Fantasy is not a free-for-all. We need to know how things really work for our worlds to make sense. At worst, giving a horribly flawed explanation of electricity makes us look lazy and disrespectful to our audience. If the fake version is a plot point, they may feel cheated. At best, it leaves them confused, because it affects so many other assumptions they have to make about our world. 

Fantasy must be bogged down by facts because we are writing for people who know more than we do. There are historians, linguists, physicists and surgeons in our audiences. They all know different information that we don't and make different assumptions that our world will operate like the real one. And we have to communicate to all of them, as clearly and easily as possible, so if a real-world detail is relevant (either because we're using it or we're subverting it) we need to know it, so that we can take into account other people who do. "Art" does not mean "easy" or "a work in which reality is irrelevant". It never has.


----------



## At Dusk I Reign (Jun 9, 2011)

Donny Bruso said:


> That being said, I disagree to a certain extent with your statement that Fantasy shouldn't be bogged down by facts.


I did say, in my defence, that internal consistency was important. I don't suggest that anything goes in a work of fiction, merely that those slavishly devoted to 'realistic fantasy' (an oxymoron if ever I heard one) would be better suited to writing historical fiction.



Behelit said:


> Is the real world truly mundane? How many of us have traversed the globe, TRULY experiencing much of what the world has to offer?


I've been most places, barring the poles and the Great Steppe, and had a ball. There are indeed plenty of moments of transcendence to be garnered, but they pretty much depend on a personal point of view. As you suggest, one man's  life-changing experience is another's waste of time. This is why I feel personal vision is important. If we as writers aren't prepared to look at life from a different perspective then why be a writer at all?



Ophiucha said:


> And, of course, not everyone is writing for the sake of art or exceptionality.


That's what's so tragic about modern fiction. 



Derin said:


> Fantasy must be bogged down by facts because we are writing for people who know more than we do.


I disagree. No one knows your imagination better than you do. Once you start worrying about how others may view your work you automatically fetter yourself. Fantasy should always be free, regardless of how others view it. Once it bows to expectation it loses its appeal.


----------



## Chilari (Jun 9, 2011)

Define "art".

Art is a complex term. Art is, some say, what you make of it; it is what people say is art, it is a mixture of technical skill and imagination, it is the ability to capture a moment, a feeling, a motion, or an ideal in something tangible. It is what is pretty, what is decorative, what pleases the eye; it is what conveys an emotion from the painter to a viewer who he or she has never met. It is all of these things, and at the same time, is it only one of them, or some of them, or none of them. And in saying what is art, you also say what is not.

Depending on what definition of art you're using, fiction has the capacity to be art. It depends what you're trying to convey, and how good you are at conveying it. They say a picture paints a thousand words, but to tell a story without words you would need so much more than the eighty or ninety or whatever pictures that would be the equivalent to a novel by that calculation.

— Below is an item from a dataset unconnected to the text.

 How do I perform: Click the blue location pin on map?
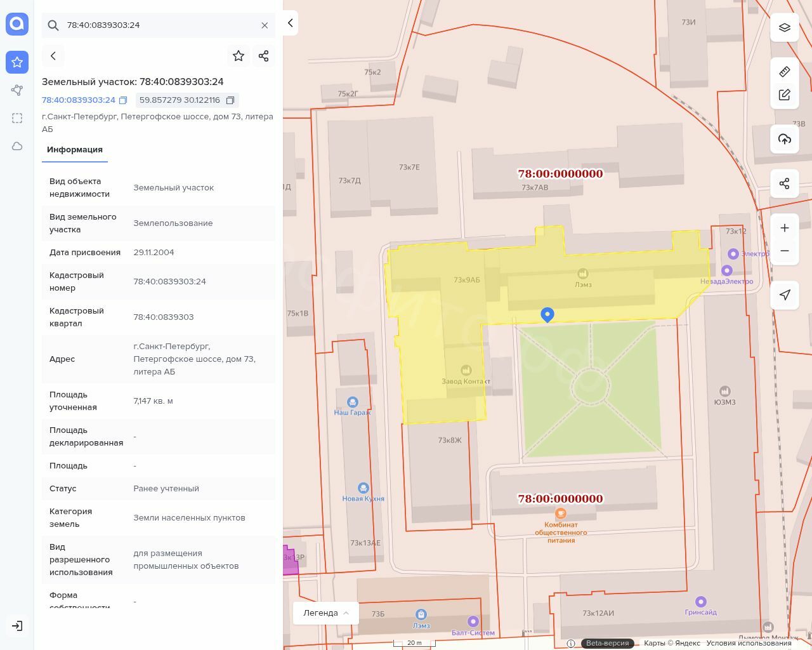(x=547, y=314)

I think that if you've got a story to tell and you are dedicated to telling it, that could be called art, even if your goal is not to achieve something great, but merely to tell a story. Even if your goal is to sell the story, and you centre your characters and plot around what sells, that could be considered art, in the same way that the decoration on bronze age pots or the Roman marble copies of Greek bronze statues is considered art. It might not be considered as valuable, but it remains art.


----------



## Derin (Jun 9, 2011)

At Dusk I Reign said:


> I disagree. No one knows your imagination better than you do. Once you start worrying about how others may view your work you automatically fetter yourself. Fantasy should always be free, regardless of how others view it. Once it bows to expectation it loses its appeal.


 
Once it bows to expectation it becomes understandable.

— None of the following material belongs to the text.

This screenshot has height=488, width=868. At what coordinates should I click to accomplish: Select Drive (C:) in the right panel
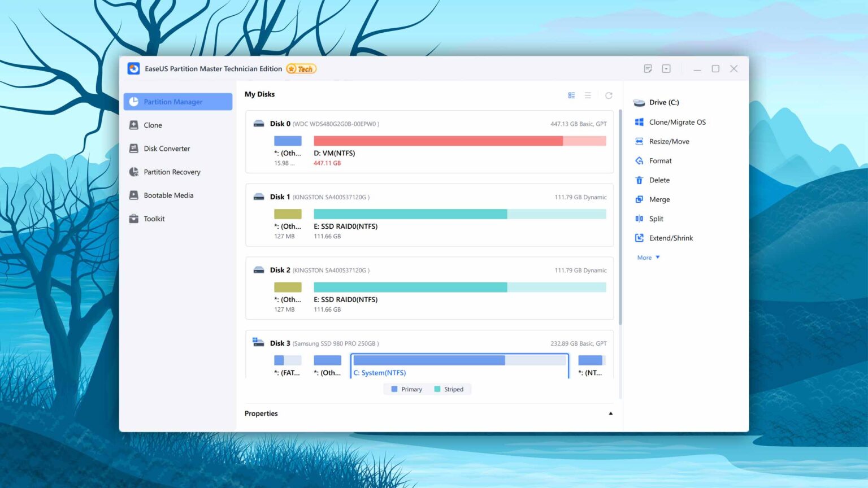coord(657,102)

To write novel work, we must be acquainted with the standards we're departing from. (Depending on the fantasy you write, this may include other fantasy, but it always includes reality.) Writing that does not take into account the perspectives of the audience in order to communicate with them isn't novel, it's gibberish. It's a waste of paper. Fiction is not about the author's imagination; it's about communicating imaginative ideas with an audience. Our imagination is the first step, not the last one; it's the raw material for a story, not a story in itself. If the audience doesn't get it, there's no point in writing it (except as a private journal if you like that sort of thing). In fact I would go so far as to say that something that makes no attempt to convey anything to its audience is the one thing in the world that can't possibly be art.


----------



## At Dusk I Reign (Jun 9, 2011)

Derin said:


> Writing that does not take into account the perspectives of the audience in order to communicate with them isn't novel, it's gibberish. It's a waste of paper.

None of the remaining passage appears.